There's a massive market out there for the world of bad credit. Think about all the entitlement types living off the gov't dole, plus the criminals that can't get regular work...the mentally unstable that can't hold jobs...substance abusers...the list goes on. At 30% interest on a 20K car loan for an 8 year term (remember they can't get anything anywhere else), that's 12K in interest if you can keep them making payments for just 2 years - and they still owe 18K in principal. With today's technology, you often wind up repo'ing the car anyway. Even with huge default rates...this is big money for those that can stomach it. A few decades ago, I used to repo cars for these guys.
We're talking here about bond mkt repos. Not car repos. And I still doubt very much that any brokerage firm is repo-ing the bonds described in this deal.
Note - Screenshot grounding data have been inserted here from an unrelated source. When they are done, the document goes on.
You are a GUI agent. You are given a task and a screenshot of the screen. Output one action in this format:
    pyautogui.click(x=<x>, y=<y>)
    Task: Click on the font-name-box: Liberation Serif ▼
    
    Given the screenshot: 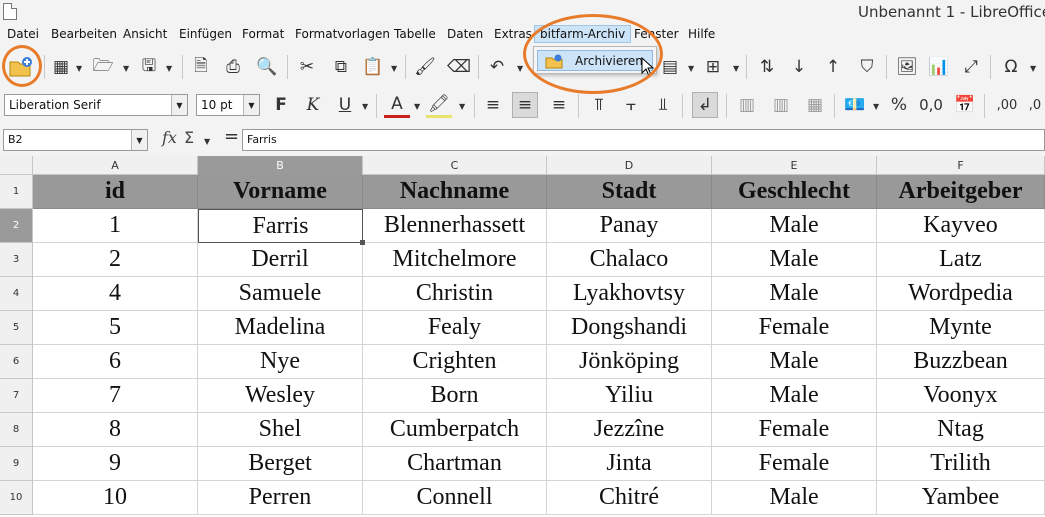 What is the action you would take?
    pyautogui.click(x=96, y=105)
    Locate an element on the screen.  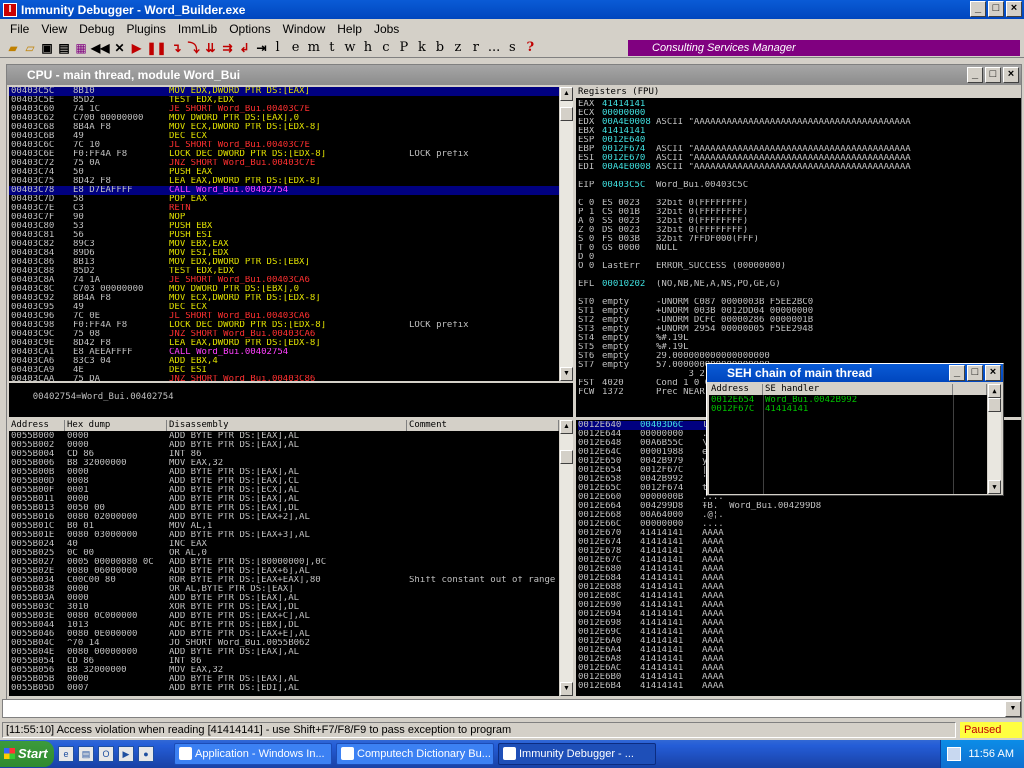
stack-row: 0012E680 41414141 AAAA is located at coordinates (790, 570).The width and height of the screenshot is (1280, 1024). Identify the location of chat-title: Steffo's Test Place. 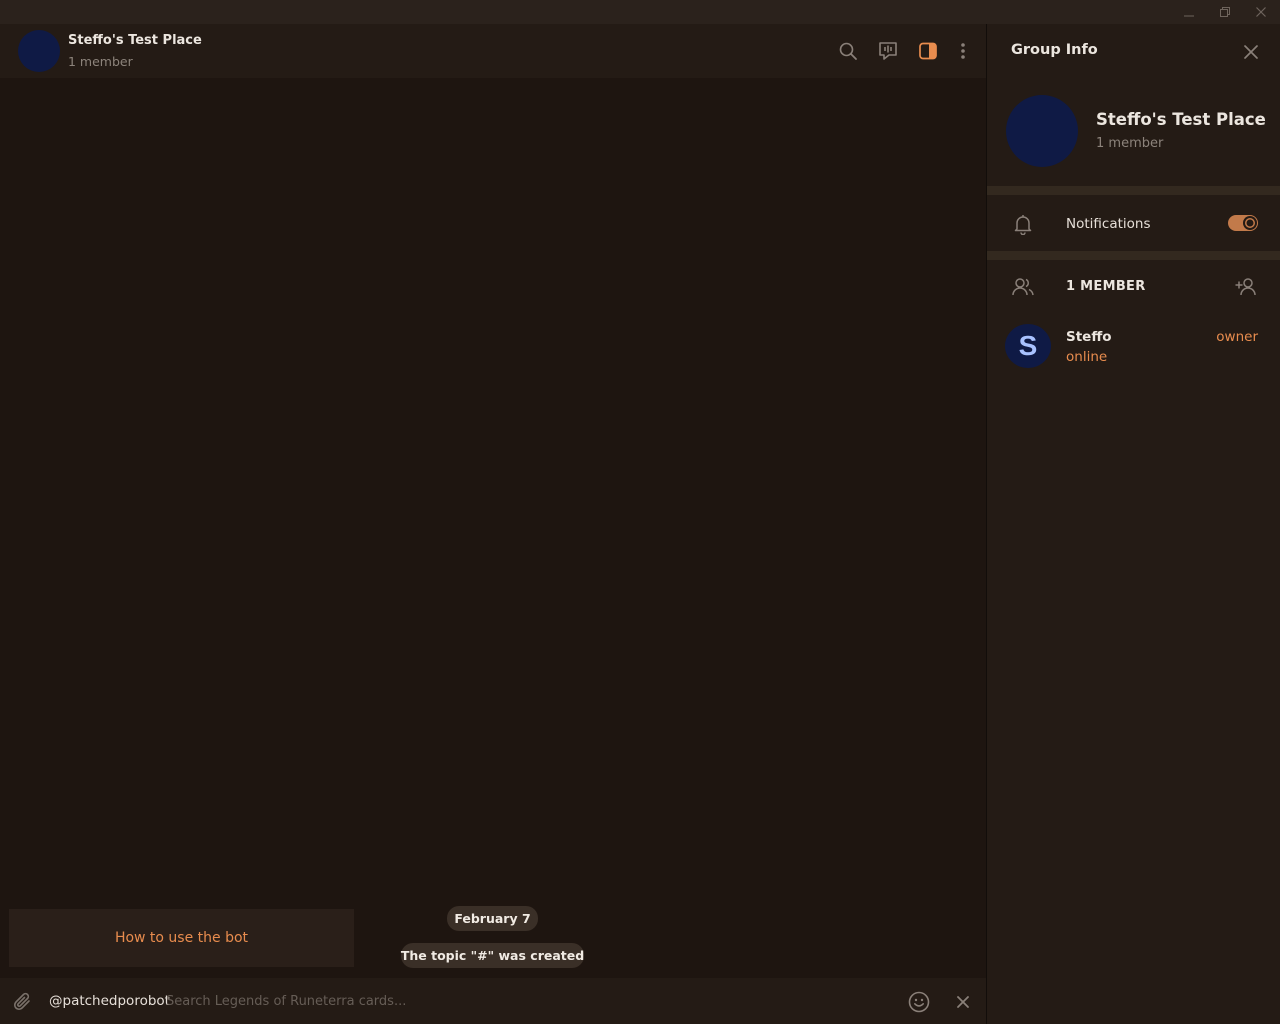
(135, 40).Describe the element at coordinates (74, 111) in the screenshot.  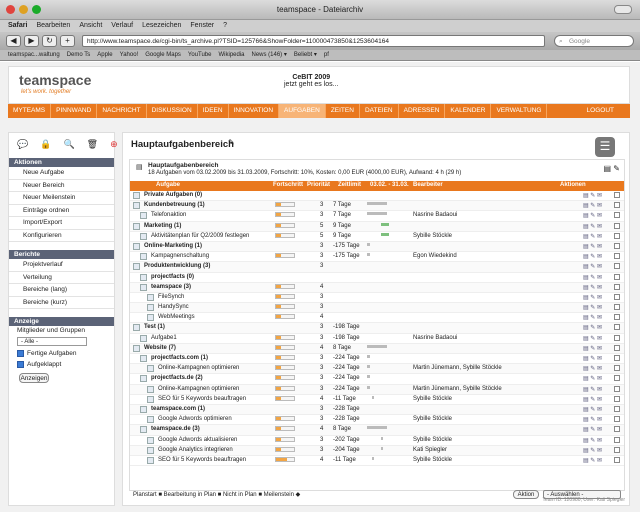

Yep, there was just a miscommunication here. I thought we were talking about bond repos and you thought we were talking about car repos. I'm not all that surprised that they were doing this kind of lending in the car business, but I was really surprised if inv banks were lending money to customers using these bonds as collateral.
I think that was a huge part of the runup leading to 2007. Technology allowed securitization and mixing of debt instruments into products that became more complicated. The selling organizations often wanted to juice the returns, so they added some risk with lower grade paper. The buyers found out what they had and wanted to strip out only the riskiest stuff - so they tried to sell those parts. After it had been sold seven times and repackaged five times, no one had any idea who owned it when the originator defaulted...especially when the third and fourth company that owned them were out of business. I have read that there has been some scaling back in this regard, but have things really changed all that much? Has this stuff completely stopped? Once securitization became common, it seemed that we would always run the cycles of conservative prudence with certain players increasing risk over the years until we pop...then it starts over. All of this C and D paper has to go somewhere. With the legal ability to double your return on invested capital, it seems like the folks holding it would lend against it if they could. It's not THEIR money.